Change 345284 had a related patch set uploaded (by Prtksxna):
[oojs/ui@master] build: Add exec:composer and add it to _ci

https://gerrit.wikimedia.org/r/345284

I tried to make changes in jjb/oojs.yaml and zuul/layout.yaml as well, but couldn't figure out what needed to be done.
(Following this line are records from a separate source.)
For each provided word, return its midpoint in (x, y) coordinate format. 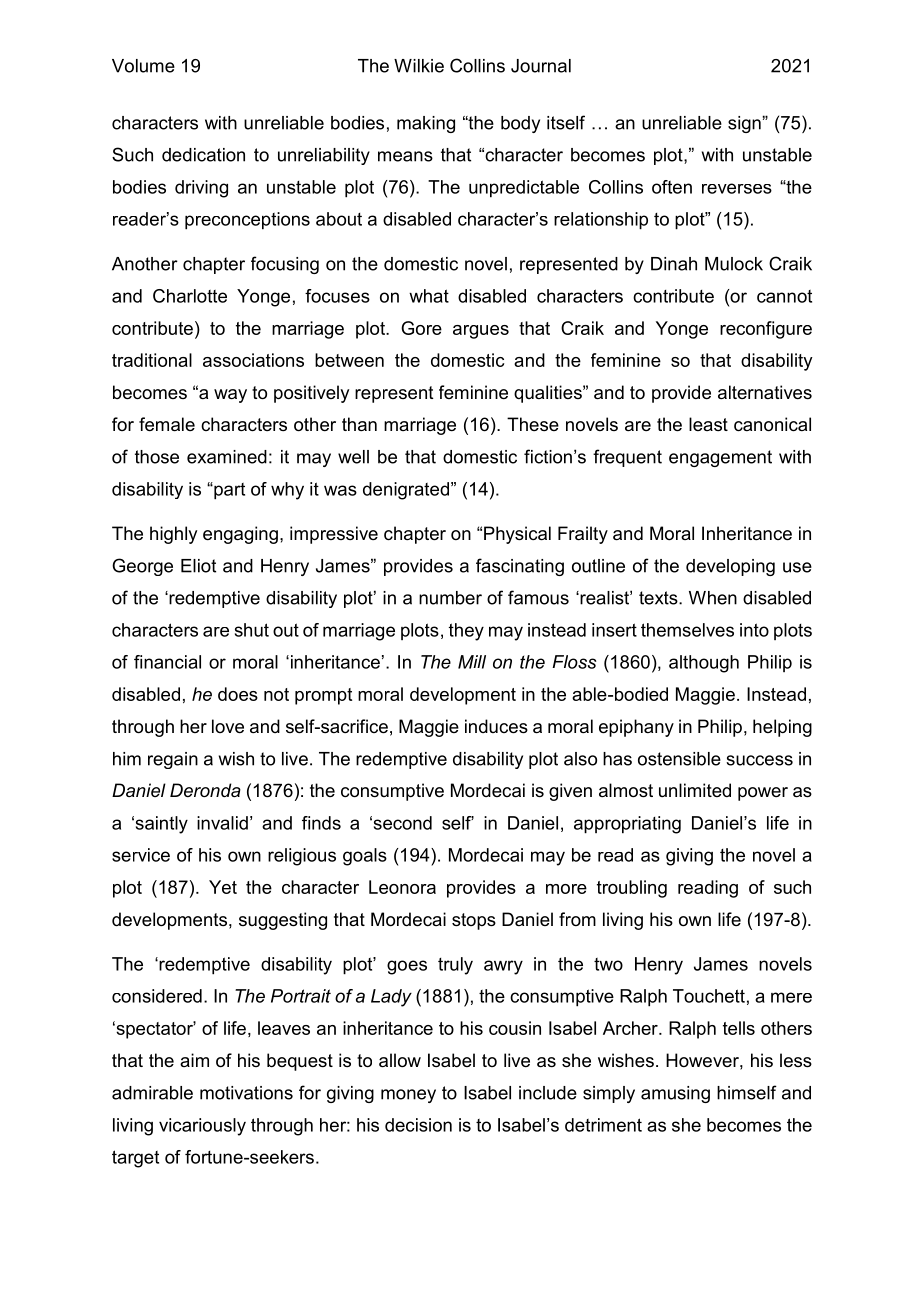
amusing (675, 1094)
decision (418, 1125)
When (713, 598)
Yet (223, 887)
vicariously (202, 1127)
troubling (632, 889)
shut (252, 630)
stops (474, 921)
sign (745, 124)
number (450, 598)
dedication (203, 155)
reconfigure (766, 330)
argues (481, 332)
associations (253, 360)
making (426, 124)
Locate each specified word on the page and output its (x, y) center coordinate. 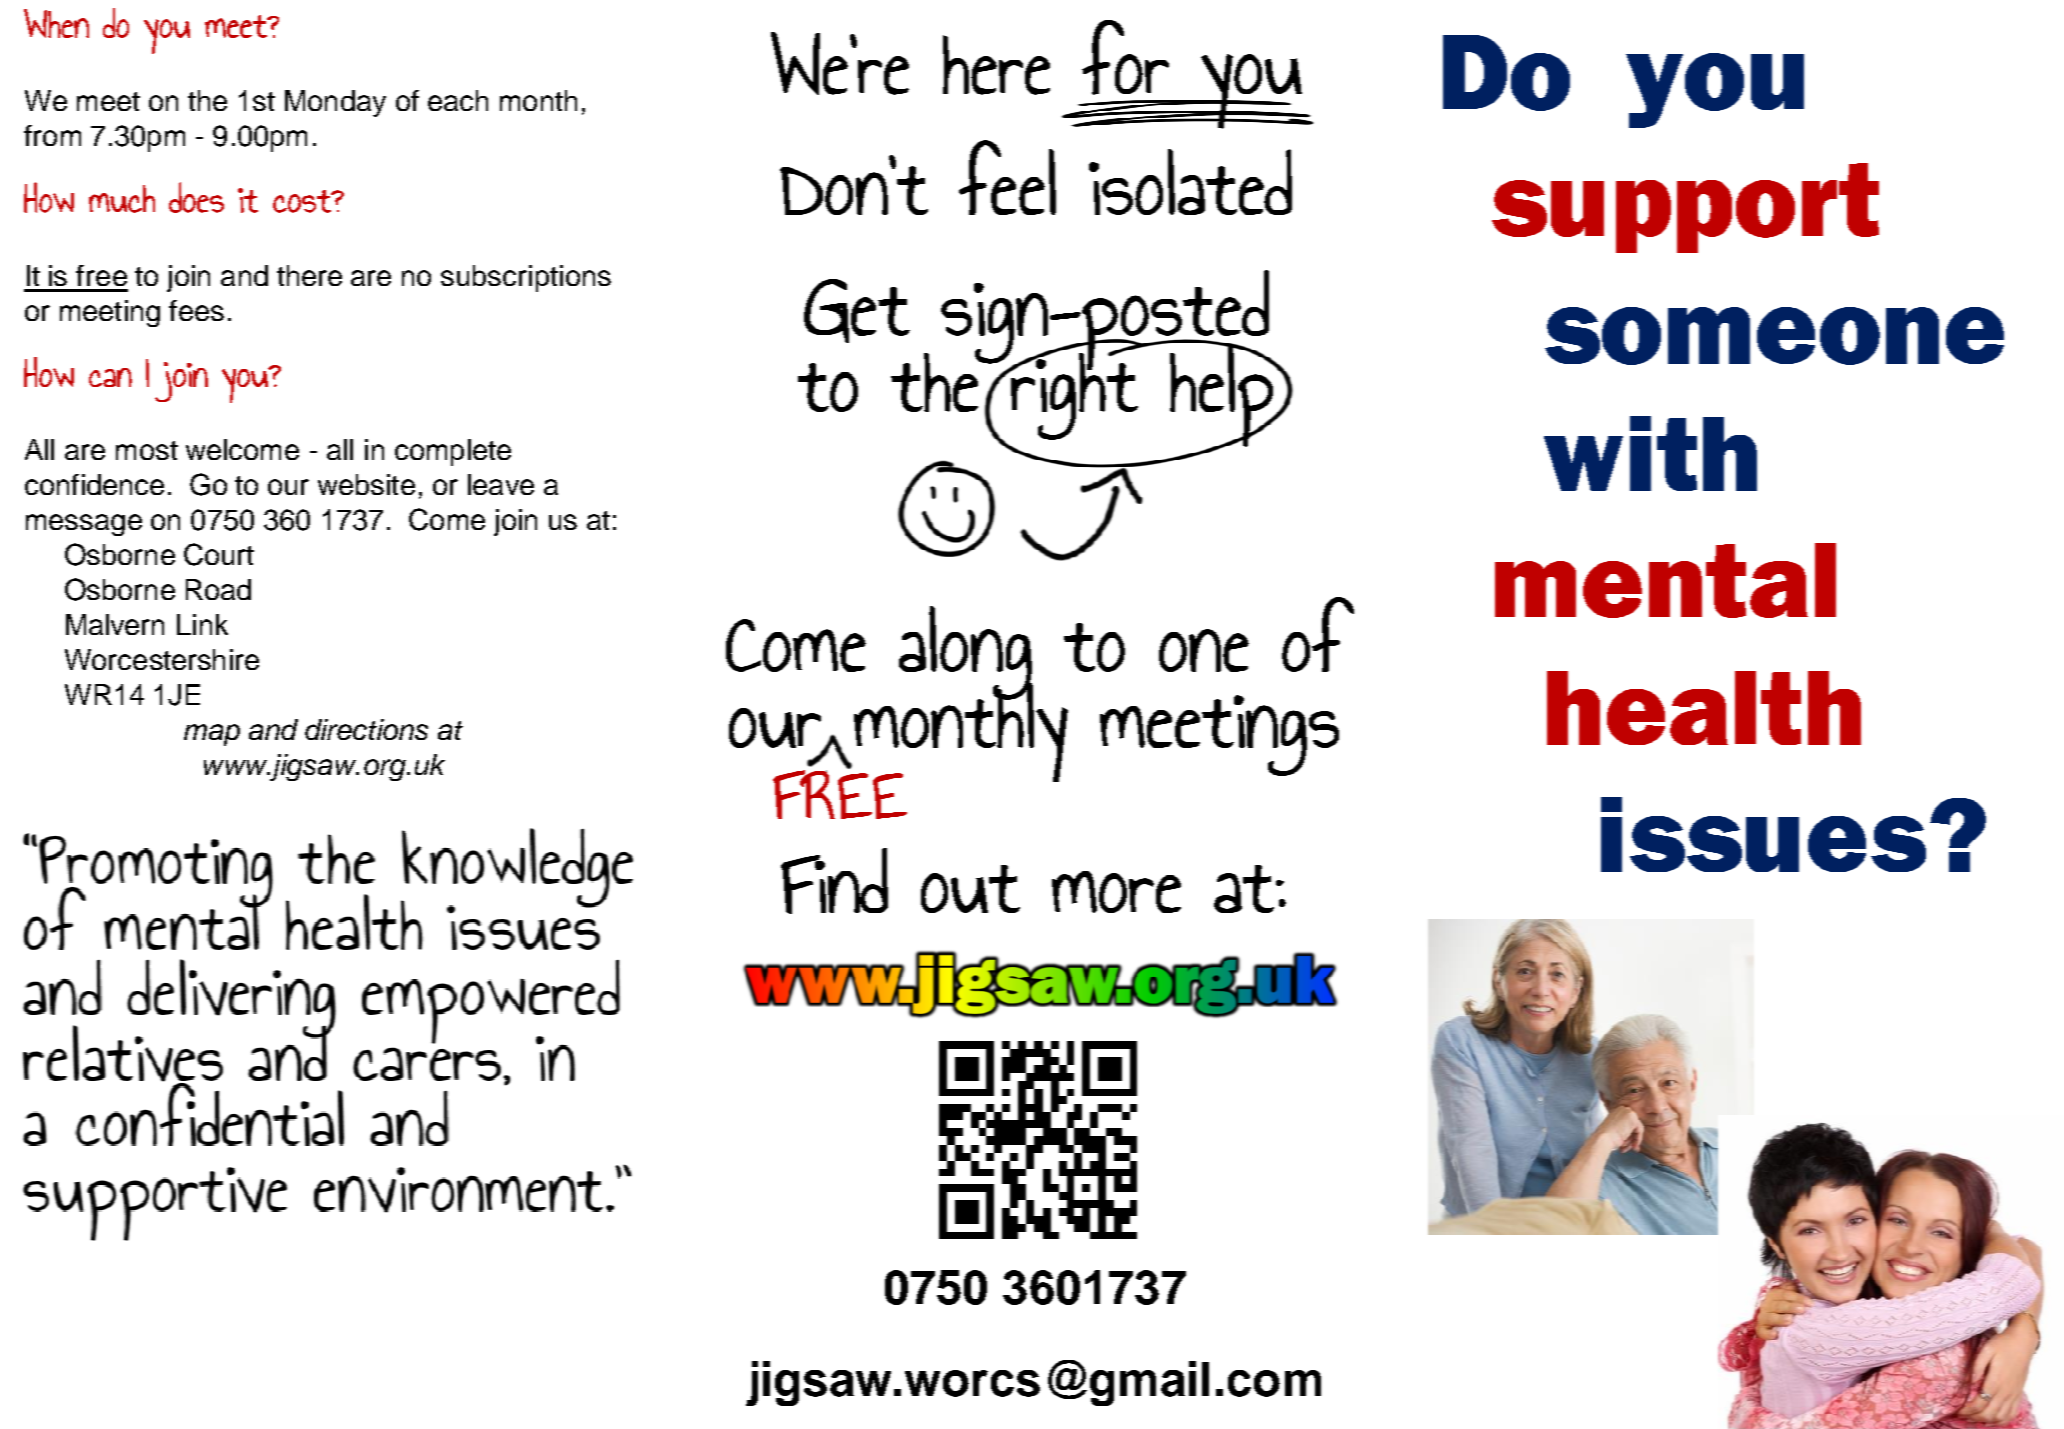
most (147, 450)
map (212, 735)
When (56, 23)
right (1073, 395)
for (1125, 57)
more (1116, 892)
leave (501, 484)
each (458, 100)
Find (834, 881)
Adding the composer test step "only" adds 44 seconds:

00:11:16.835 Running "exec:composer" (exec) task
00:11:17.311 >> [2.0MB/0.01s] Loading composer repositories with package information
00:11:17.748 >> [2.0MB/0.45s] Updating dependencies (including require-dev)
00:11:21.616 >> [66.0MB/4.31s] Dependency resolution completed in 0.391 seconds
00:11:21.625 >> [66.0MB/4.32s] Analyzed 1209 packages to resolve dependencies
00:11:21.625 >> [66.0MB/4.32s] Analyzed 17693 rules to resolve dependencies
00:11:21.625 >> [66.0MB/4.32s] Nothing to install or update
00:11:21.668 >> [66.0MB/4.37s] Dependency resolution completed in 0.002 seconds
00:11:21.692 >> [66.0MB/4.39s] Generating autoload files
00:11:22.752 >> [68.0MB/5.45s] Memory usage: 68MB (peak: 68MB), time: 5.45s
00:11:24.572 >> > parallel-lint . --exclude vendor --exclude demos/vendor
00:11:25.210 PHP 5.6.99 | HHVM 3.12.14 | 10 parallel jobs
00:11:42.842 ............................................................ 60/91 (65 %)
00:11:45.995 ...............................                              91/91 (100 %)
00:11:45.995 
00:11:45.995 
00:11:45.996 Checked 91 files in 11.7 seconds
00:11:45.997 No syntax error found
00:11:46.011 >> > phpcs -p -s
00:11:59.928 ..................................................
00:11:59.928 
00:11:59.928 Time: 13.53 secs; Memory: 4.73Mb
00:11:59.928 
00:11:59.947 >> > phpunit $PHPUNIT_ARGS
00:12:00.564 PHPUnit 4.8.21 by Sebastian Bergmann and contributors.
00:12:00.565 
00:12:00.622 ..........................
00:12:00.622 
00:12:00.622 Time: 438 ms, Memory: 2.93MB
00:12:00.622 
00:12:00.622 OK (26 tests, 36 assertions)
00:12:00.661 
00:12:00.661 Done.

Change 345286 had a related patch set uploaded (by Prtksxna):
[integration/config@master] oojs/ui: Stop using composer-test-package template

https://gerrit.wikimedia.org/r/345286

Change 345286 merged by jenkins-bot:
[integration/config@master] oojs/ui: Stop using composer-test-package template

https://gerrit.wikimedia.org/r/345286

Change 345284 merged by jenkins-bot:
[oojs/ui@master] build: Add exec:composer and add it to _ci

https://gerrit.wikimedia.org/r/345284

Mostly solved. There are still potential optimization to be done notably to cache the node_modules, but that apply to the whole infra and not just oojs/ui.

Thank you @Prtksxna

\o/

@hashar Is it possible to have a number on how many seconds/minutes we are saving per patch after these changes?

Fast forward months later: Nodepool is being discarded so there is less incentive to save up instances and we could run more jobs in parallel. We can surely speed up the test run and I filled T189055 (ironically with almost the exact same name).